We all have grown since we first met 23 yrs back but the innocence and bonding remain to date. Murgi especially has gone from being a super ambitious sales guy to a chilled-out, life enjoying bloke who sees happiness in smaller things now. His health issues during the hectic days have made him realize how important life is and nothing can compensate for that. One thing he asked us in the end really struck me and made me think. "Macha, they say just before death, a person sees his entire life as a flashback. What if we are not meeting now and this is kind of a flashback??". As usual, kathe did not understand the question even after murgi explained how there is high brain activity just after death and etc. Imagine, we had met after so long, what if it was a dream before I die?? It was too deep even for Murgi's standards but made us ponder over 😄 

I did think what if it was my last few secs, how does my life flashback look? I couldn't conclude but I definitely wasn't scared.
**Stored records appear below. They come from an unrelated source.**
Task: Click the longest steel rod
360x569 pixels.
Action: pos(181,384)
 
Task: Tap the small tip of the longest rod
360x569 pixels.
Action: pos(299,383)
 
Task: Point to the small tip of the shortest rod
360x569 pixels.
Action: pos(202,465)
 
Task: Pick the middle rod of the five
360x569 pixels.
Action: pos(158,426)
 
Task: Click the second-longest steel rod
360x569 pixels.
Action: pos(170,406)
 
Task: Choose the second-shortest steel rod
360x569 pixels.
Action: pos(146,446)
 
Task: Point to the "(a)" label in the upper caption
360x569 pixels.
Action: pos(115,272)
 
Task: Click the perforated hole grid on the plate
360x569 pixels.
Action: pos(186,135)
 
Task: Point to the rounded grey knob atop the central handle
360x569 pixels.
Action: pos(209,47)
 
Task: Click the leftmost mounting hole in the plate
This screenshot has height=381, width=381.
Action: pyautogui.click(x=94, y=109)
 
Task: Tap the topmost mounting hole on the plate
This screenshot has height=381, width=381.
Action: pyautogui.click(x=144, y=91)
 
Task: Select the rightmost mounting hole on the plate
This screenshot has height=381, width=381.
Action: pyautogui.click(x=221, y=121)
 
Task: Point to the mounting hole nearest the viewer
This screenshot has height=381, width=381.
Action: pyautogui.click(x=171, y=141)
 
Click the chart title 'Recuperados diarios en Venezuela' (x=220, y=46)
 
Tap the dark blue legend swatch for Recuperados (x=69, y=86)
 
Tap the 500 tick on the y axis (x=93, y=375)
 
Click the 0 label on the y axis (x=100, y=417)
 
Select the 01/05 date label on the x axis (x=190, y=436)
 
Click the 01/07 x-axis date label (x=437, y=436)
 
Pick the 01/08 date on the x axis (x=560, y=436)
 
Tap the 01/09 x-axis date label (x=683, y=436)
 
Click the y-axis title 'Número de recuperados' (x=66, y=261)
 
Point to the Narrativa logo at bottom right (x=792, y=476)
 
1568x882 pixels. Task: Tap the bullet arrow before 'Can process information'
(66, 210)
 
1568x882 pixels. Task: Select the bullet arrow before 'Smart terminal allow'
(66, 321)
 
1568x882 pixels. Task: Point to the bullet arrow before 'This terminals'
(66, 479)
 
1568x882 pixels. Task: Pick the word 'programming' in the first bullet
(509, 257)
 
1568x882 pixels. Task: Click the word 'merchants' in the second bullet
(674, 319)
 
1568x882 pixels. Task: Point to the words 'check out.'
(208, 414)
Which could mean, I have led a decent life and do not fear the thought of death. Definitely, I saw more regrets than mistakes/failures, which meant I had not tried things with the fear of failure or never given it a serious thought. There was a sudden rush of emotions for all the people who had an impact on me. A huge hug to the loved ones who have been there with me and in my thoughts 🙌. I definitely prayed for them to lead a joyful life. All this happened within mins and I was back to the conversation alive and kicking.

Murgi also spoke about how much we might need to retire. TBH, I don't think anyone can define that in general as nothing is enough or whatever we have is already more. It is a choice people have to make and ensure they do not run behind money and straight to a grave.

We need to realize life is short and unexpected. Things can change in secs and we have to make to most of what we have. Just another reminder to live life fully and enjoy it while it lasts. If you have doubts, just ask "Macha, they say just before death, a person sees his entire life as a flashback. What if you are having this flashback now. How does it look??"